On a recent drive in West Virginia, I noticed American flags outside many homes — even on those in economically depressed coal-mining towns, where people could be forgiven for feeling their country had abandoned them. When we returned to our neighborhood in North Potomac, Md., an economically thriving, politically blue area, I counted one American flag in four blocks, unsurprisingly mounted on the doorway of an Eastern European refugee who fled a repressive Soviet republic.  

So inured had I become to the lack of patriotic sentiment in my neck of the woods that I found it positively inspiring in May of this year when fraternity brothers at UNC Chapel Hill rehoisted the American flag on the campus quad after radical activists had replaced Old Glory with a Palestinian flag. The young men locked arms and refused to budge as protestors reportedly hurled bottles, rocks and insults. 

Why have liberals become less patriotic?  

Some blame an American public that elected Donald Trump and social factors such as persistent economic inequality. Others cite social media echo chambers that extol, for example, a letter from Osama Bin Laden justifying terrorism against the U.S. Others point to the rise of an oppressed-oppressor ideology that sees America as pervasively racist.
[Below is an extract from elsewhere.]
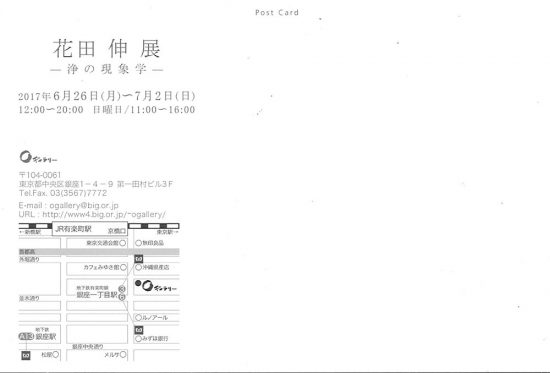Open the ogallery URL link

point(104,214)
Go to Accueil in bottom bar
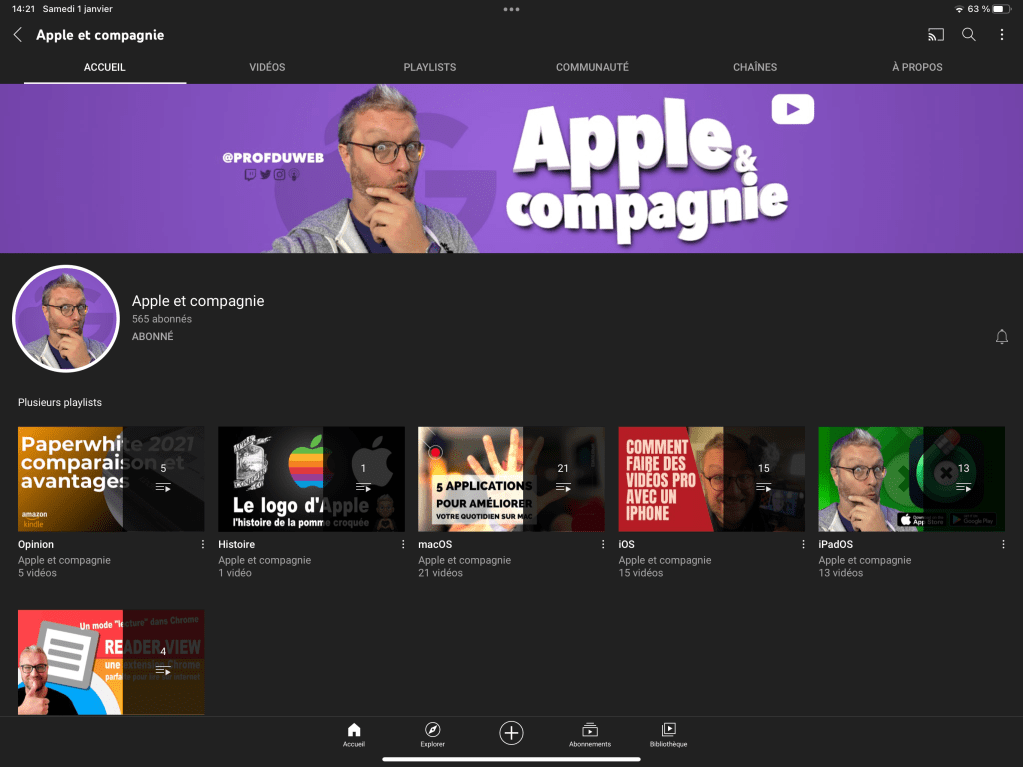Viewport: 1023px width, 767px height. [x=353, y=735]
Indeed, when universities adopt policies that deem such comments as “America is the land of opportunity” and “Everyone can succeed in this society” as “microaggressions,” it should surprise no one that many students adopt negative attitudes toward their own country. 

A few Democrats understand that a politics of self-loathing will never win the day. Maryland Gov. Wes Moore and Pennsylvania Gov. Josh Shapiro, both Democrats elected in 2022, successfully ran on liberal policy agendas that emphasized freedom and American exceptionalism. President Biden himself may still represent the old flag-waving sensibility, but the larger progressive political class that accompanied him to power exudes little passion and, judging by the president’s recent demoralizing speech at Morehouse College, has brought the president down with them. 

Come November, we shouldn’t be surprised if many ordinary citizens opt for churlish nativism over a politics devoid of love of country. Liberals desperately need to get it back. 

David Bernstein is the founder of the Jewish Institute for Liberal Values and author of “Woke Antisemitism: How a Progressive Ideology Harms Jews.”